Au Festival International du Film de La Roche-sur-Yon, l’adolescence était à l’honneur. La transition vers l’âge adulte au cinéma est une question épineuse, tant elle joue sur des codes balisés, des représentations souvent vues et revues. Pourtant, ici, des réalisateurs ont renouvelé ces formes attendues, par des choix de mises en scène audacieux et radicaux. Comment figurer la rencontre du désir, quand la convoitise met en péril la candeur adolescente ?

Genèse de Philippe Lesage

“Qu’est-ce que ça peut faire d’avoir l’air fou si c’est pour rester fidèle à ses principes ?” s’interroge Guillaume, le héros du septième long métrage de Philippe Lesage. Dans ce récit d’inspiration autobiographique, Guillaume (Théodore Pellerin) et sa soeur Charlotte (Noée Abita) sont de jeunes québécois qui vivent séparés : lui est dans un collège privé pour garçons, tandis qu’elle mène une vie banale d’étudiante, entre concerts et boîtes de nuit. Guillaume, grand garçon filiforme, déguise son inadaptation derrière l’humour et les mots d’esprit. Il lit Dostoïevski et Salinger, et partage son temps avec son meilleur ami, dont il est secrètement amoureux. Charlotte, quant à elle, doit s’accommoder d’une relation libre imposée par son copain. Le film dévoile des pulsions incertaines, des corps qui se cherchent et balbutient encore. Un travelling magistral montre Guillaume, maladroit et hésitant, traverser la piste de danse et heurter les corps enlacés de couples hétéros. Le parcours initiatique du frère et de sa soeur se construit en décalé, chacun anticipant les tâtonnements de l’autre, jusqu’à son fatal point de rencontre. Ainsi, la déchéance sociale qu’essuiera Guillaume après son coming out cristallise la tragédie. De son côté, le drame que vivra Charlotte marque l’irruption de l’horreur dans un quotidien ordinaire. Genèse désamorce l’itinéraire espéré vers l’accomplissement, préférant s’attacher à l’instant ténu où tout peut basculer. A cet égard, ce long métrage est autant le récit d’une initiation qu’une histoire des origines, celle de la formation du désir, lorsque l’amour devient convoitise. Porté par la performance exceptionnelle de ses acteurs et une sublime BO (John Maus, Aldous Harding, Tops), Genèse fait de l’éveil des sens le commencement de tout.

Genèse ©FIF

Paisaje de Jimena Blanco

Dans son moyen métrage, l’argentine Jimena Blanco raconte la nuit blanche de quatre adolescentes, dans les années 1990. Le matériau autobiographique, ici aussi, tisse la trame de l’histoire. Un concert dans un bar, le départ précipité d’une fête après une descente de police, l’errance dans les rues nocturnes de la ville… L’amitié, enfin. La caméra, très mobile, épouse les corps et matérialise l’espace incertain entre ce que l’on voit et ce que l’on devine. Après un gros plan sur le regard émerveillé d’une adolescente devant le guitariste du bar suivra celui d’un buste qui s’avance, force le passage jusqu’à son corps. L’innocence se heurte aux désirs. Il est encore question de convoitise, lorsque des hommes ivres croiseront les jeunes filles durant la nuit, ou que le guitariste deviendra tout à coup prédateur. Par sa mise en scène singulière, Paisaje exprime avec justesse les premiers émois et les peurs associées au passage vers l’âge adulte. Un premier film prometteur.

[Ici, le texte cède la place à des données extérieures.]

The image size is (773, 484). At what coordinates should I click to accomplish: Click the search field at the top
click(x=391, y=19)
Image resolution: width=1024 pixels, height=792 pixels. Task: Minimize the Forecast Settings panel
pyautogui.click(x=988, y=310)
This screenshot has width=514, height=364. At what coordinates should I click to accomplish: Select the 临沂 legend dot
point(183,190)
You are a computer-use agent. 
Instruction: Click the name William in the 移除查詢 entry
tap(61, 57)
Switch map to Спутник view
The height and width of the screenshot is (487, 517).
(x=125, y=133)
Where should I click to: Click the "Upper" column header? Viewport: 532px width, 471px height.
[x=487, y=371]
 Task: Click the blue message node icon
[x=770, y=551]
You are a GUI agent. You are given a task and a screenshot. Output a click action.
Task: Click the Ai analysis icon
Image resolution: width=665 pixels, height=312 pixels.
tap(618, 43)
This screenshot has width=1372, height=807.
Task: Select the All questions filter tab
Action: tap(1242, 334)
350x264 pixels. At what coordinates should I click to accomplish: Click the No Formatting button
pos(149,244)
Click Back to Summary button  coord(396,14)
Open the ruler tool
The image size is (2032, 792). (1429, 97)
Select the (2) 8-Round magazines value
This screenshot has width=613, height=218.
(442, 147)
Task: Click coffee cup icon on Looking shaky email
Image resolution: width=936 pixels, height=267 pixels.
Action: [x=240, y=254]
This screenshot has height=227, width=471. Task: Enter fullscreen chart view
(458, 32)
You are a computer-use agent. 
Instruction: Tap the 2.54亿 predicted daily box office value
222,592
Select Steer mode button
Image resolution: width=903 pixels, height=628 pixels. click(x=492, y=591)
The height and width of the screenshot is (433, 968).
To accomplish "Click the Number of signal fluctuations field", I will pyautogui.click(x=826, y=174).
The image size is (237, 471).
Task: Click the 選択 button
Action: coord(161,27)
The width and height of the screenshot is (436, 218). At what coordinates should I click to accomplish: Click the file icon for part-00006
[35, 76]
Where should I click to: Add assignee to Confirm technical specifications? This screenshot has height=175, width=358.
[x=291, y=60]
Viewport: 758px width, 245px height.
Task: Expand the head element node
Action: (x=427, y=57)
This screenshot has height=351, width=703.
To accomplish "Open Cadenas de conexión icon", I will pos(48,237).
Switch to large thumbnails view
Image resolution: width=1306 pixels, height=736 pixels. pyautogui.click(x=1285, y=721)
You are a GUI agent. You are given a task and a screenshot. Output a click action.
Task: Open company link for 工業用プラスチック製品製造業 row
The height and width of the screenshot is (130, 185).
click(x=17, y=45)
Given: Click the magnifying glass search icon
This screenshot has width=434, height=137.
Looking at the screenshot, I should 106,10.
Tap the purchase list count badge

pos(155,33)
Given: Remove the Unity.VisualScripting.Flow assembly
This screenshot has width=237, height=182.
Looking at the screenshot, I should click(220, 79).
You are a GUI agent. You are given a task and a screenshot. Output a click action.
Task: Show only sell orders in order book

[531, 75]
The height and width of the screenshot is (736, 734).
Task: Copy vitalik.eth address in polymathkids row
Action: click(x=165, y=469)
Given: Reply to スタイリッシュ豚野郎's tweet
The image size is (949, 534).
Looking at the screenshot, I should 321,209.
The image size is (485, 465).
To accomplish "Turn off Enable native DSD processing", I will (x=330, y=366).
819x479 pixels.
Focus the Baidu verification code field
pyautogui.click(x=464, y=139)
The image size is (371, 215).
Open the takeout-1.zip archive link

Friday’s Child de A.J Edwards

Visuellement stupéfiant, Friday’s Child raconte l’histoire de Richie (Tye Sheridan), un jeune orphelin de 18 ans qui vient de quitter sa famille d’accueil pour entrer dans la vie adulte. Seul et sans repères, Richie décide d’abandonner ses études et commence à travailler dans un chantier. Il devient ami avec Swim (Caleb Landry Jones) et tombe amoureux de Joan (Imogen Poots), une jeune fille énigmatique qui masque ses angoisses derrière de grosses lunettes noires. Tous trois sont des enfants paumés, téléportés dans un monde qui ne leur convient pas. Lorsque l’on découvre que la propriétaire de l’appartement de Richie est assassinée, celui-ci devient alors suspect numéro 1. Film noir, halluciné, Friday’s Child questionne rêve et réalité à travers une représentation sans concession de l’Amérique. Les adultes y apparaissent comme des menaces potentielles. Dans cet univers éclaté, Swim, personnage insaisissable, entraîne le héros dans des trips sans fin, des moments d’oubli et de grâce où se mêlent drogues et explosions de couleurs. Lorsque la caméra flotte, elle emporte les corps dans un délire psychédélique qui fait de Friday’s Child un poème visuel et sensoriel absolu. Autre évasion possible, la relation amoureuse entre Richie et Joan. Pourtant, la violence finit par gangrener les espaces sans limites et sans temporalité du récit. L’influence de Terrence Malick y est déterminante. Et parce que l’enfant n’en est déjà plus un, il ne peut y avoir d’échappatoire.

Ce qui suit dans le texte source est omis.